While Aussie authorities would prefer
a lower currency they are not keen to take positive action themselves, such as
lowering interest rates, in order to achieve it. Therefore they seem to have
been depending on a strengthening of the greenback. But now the Sydney
Morning Herald has reported a Goldman Sachs analyst as saying that the Aussie
central bank may succumb to the pressure to cut rates before the end of this
year in order to get the desired result.
Technically, the AUDUSD pair has now
established a lower high on the daily chart (arrowed above), and is reaching
for the 200 Day Exponential Moving Average, to the downside. A sustained move
below this would be significant.
FOMC:
“As you were” but USD now positive
Yesterday’s FOMC monetary policy statement, while not
telling us anything new at all, also did not change the long term outlook for the US
dollar, which is positive. Separately, US GDP figures were stellar, coming in at an
annual rate of 4% as against 3% expected, and adding to the positivity.

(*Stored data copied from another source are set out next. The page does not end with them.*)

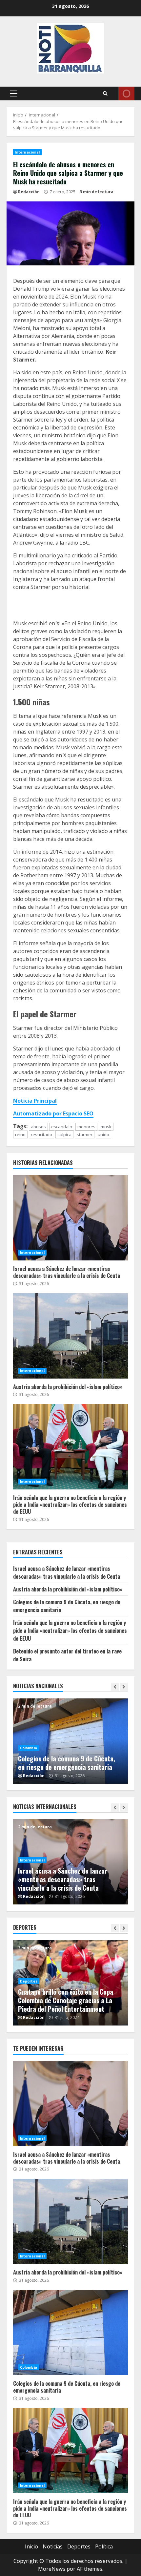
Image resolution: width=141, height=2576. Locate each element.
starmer (84, 1134)
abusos (38, 1127)
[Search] (105, 93)
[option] (70, 1741)
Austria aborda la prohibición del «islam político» (70, 1336)
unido (103, 1134)
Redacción (29, 192)
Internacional (27, 152)
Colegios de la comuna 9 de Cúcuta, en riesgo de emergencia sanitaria (70, 2332)
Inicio (31, 2546)
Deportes (28, 1972)
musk (106, 1127)
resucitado (41, 1134)
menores (86, 1127)
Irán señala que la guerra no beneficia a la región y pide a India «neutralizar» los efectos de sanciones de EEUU (70, 1446)
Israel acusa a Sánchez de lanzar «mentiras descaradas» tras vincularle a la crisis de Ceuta (70, 1217)
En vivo (126, 93)
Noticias (53, 2546)
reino (20, 1134)
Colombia (28, 1739)
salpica (64, 1134)
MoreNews (51, 2568)
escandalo (61, 1127)
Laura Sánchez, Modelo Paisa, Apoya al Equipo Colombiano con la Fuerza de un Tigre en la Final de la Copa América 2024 (70, 1996)
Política (104, 2546)
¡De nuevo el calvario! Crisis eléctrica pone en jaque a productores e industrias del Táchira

However, these are subject to revision. The ADP jobs report was inconclusive,
coming in a bit below expectations but on the back of an historical uncertainty
as to its accuracy in predicting the Non-Farm Payrolls number, which is the
only one that counts as far as the Fed is concerned. This comes out tomorrow,
Friday.
US bond yields are still in an upward
trajectory. The Yen, or USDJPY pair, while remaining in a sideways range, at
least reacted to the news yesterday by moving to the top of that range. This
pair is traditionally sensitive to US bond yields and the move up has to be
another early indicator of US dollar prospects, longer term.